■ **Problem description**:
Check every line in the records below for the word "will" and report how many have it, nothing more.

(Stored data)
== Segment start ==

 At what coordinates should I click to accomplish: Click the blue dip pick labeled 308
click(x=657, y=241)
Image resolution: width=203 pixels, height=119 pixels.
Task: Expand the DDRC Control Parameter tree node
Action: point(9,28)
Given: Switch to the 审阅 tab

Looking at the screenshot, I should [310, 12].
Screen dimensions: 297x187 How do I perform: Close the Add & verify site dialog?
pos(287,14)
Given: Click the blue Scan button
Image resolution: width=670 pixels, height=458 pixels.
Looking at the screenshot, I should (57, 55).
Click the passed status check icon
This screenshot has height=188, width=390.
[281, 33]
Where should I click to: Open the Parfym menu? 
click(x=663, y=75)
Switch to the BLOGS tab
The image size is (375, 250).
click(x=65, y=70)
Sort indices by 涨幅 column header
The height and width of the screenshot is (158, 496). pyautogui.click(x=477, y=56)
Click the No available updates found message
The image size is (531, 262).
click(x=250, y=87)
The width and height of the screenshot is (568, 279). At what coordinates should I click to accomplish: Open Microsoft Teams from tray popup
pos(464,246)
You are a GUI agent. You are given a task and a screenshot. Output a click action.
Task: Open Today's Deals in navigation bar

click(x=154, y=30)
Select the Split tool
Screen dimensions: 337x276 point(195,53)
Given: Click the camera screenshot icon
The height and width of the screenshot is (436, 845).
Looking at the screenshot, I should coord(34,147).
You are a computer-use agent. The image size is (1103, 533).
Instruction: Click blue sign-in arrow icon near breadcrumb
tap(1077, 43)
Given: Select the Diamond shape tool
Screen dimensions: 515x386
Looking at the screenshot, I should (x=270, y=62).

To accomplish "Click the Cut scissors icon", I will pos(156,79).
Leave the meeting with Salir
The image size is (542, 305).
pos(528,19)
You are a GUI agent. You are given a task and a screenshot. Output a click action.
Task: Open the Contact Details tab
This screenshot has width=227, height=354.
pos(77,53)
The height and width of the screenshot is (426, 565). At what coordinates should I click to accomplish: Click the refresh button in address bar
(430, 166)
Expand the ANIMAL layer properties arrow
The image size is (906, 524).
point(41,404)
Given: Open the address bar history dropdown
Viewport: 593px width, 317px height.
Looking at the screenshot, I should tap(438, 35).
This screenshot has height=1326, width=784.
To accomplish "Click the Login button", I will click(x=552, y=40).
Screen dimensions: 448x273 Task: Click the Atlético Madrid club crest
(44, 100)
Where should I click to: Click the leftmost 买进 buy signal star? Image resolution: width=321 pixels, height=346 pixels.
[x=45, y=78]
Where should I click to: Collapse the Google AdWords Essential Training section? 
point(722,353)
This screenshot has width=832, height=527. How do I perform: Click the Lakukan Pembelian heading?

== Segment end ==

■ **Solution for this exercise**:
2